Recent advances in regenerative medicine have improved understanding of the materials properties of nanofibrillar scaffolds used to aid cell system re-establishment. A picture is emerging that a successful scaffold has a defined set of physical properties including mechanical properties, topographical properties, and growth factor inclusion, and that the weighting of each may vary depending on the cell system and its functionality. In the present work, results from investigations of a slowly biodegradable nanofiber prosthetic for neural cell system re-establishment are presented. Preliminary data from in-vivo investigations (rat model) indicate that a nanofiber prosthetic device of FGF-2-modified nanofibers contributes to system re-establishment including aligned guidance for regenerating axons across an injury gap, and angiogenesis.

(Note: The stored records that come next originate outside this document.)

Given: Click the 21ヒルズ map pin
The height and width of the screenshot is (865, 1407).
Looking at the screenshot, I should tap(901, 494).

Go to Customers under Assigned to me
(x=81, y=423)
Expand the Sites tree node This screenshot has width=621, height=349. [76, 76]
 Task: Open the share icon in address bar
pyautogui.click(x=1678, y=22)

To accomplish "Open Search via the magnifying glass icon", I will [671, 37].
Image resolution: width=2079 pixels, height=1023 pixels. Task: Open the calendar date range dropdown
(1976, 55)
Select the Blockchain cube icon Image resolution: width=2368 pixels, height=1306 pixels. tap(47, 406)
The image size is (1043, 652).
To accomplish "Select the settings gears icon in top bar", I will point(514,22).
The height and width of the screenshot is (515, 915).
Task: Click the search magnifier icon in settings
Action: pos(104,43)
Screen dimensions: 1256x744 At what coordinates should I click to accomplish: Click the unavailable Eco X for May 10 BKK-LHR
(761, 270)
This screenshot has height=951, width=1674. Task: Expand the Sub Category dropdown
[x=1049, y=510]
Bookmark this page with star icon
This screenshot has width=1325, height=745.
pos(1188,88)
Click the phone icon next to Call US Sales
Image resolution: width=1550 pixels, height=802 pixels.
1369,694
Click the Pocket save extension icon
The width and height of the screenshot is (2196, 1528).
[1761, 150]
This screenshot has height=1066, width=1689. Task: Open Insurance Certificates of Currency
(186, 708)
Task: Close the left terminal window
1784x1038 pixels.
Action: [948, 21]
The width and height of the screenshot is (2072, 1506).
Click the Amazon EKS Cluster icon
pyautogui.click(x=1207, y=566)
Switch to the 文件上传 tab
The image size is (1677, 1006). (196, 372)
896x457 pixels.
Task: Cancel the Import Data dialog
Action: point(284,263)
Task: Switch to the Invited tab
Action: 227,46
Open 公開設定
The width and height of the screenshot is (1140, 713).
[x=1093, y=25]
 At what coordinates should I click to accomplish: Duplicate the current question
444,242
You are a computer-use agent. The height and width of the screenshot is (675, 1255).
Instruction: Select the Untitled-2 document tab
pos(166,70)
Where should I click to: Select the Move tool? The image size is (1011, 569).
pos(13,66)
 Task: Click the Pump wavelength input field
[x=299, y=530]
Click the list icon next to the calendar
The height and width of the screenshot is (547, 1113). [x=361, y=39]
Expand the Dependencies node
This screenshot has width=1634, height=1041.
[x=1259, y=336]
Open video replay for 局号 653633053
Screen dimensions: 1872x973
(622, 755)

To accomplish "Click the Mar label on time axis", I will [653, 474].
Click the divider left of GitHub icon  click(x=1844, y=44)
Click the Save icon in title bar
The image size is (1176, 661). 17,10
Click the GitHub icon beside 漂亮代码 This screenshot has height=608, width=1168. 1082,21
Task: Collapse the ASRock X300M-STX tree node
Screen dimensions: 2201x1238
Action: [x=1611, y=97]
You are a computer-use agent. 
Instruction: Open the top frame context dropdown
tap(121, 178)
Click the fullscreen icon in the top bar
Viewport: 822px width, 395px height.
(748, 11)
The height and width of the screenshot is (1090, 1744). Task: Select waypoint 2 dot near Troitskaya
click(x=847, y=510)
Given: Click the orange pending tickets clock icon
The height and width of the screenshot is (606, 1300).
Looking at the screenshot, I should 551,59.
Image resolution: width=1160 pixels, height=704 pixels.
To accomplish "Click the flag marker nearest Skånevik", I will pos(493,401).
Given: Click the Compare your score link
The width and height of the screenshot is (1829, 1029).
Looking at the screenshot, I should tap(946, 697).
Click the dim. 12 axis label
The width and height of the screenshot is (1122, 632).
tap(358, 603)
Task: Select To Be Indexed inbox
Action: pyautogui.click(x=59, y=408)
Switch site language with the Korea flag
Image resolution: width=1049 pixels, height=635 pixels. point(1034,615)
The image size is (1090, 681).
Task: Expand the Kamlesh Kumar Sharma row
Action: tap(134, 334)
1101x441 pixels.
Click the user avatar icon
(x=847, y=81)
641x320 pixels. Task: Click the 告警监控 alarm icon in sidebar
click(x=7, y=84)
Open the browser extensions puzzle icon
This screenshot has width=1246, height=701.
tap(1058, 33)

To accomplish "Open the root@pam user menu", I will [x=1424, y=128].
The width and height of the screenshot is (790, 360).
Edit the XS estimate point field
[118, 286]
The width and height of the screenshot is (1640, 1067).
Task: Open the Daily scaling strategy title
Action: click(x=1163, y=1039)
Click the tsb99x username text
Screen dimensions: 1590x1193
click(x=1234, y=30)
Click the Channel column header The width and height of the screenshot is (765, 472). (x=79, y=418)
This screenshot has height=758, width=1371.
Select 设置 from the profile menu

Research by Meiners’ group also demonstrated that FGF-2 retains biological activity significantly longer when immobilized on nanofibers than when presented as a soluble molecule [1]. The present investigations use atomic force microscopy operated in a new mode, Scanning Probe Recognition Microscopy (SPRM) [2], developed by Ayres’ group, to quantitatively investigate properties of FGF-2-modified nanofibers. The SPRM system is given the ability to auto-track on regions of interest through incorporation of recognition-based tip control realized using algorithms and techniques from computer vision, pattern recognition and signal processing fields. Statistically meaningful numbers of reliable data points are extracted using an automatic procedure that maintains uniformity of experimental conditions. Properties under quantitative SPRM investigation include nanofiber stiffness and surface roughness, nanofiber curvature, nanofiber mesh density and porosity, and growth factor presentation and distribution. Each of these factors has been demonstrated to have global effects on cell morphology, function, proliferation, morphogenesis, migration, and differentiation.[1] A. Nur-E-Kamal et al., Mol Cell Biochem 309 (2008) 157-166.[2] Y. Fan et al., Int. J. Nanomedicine 2 (2007) 651-661.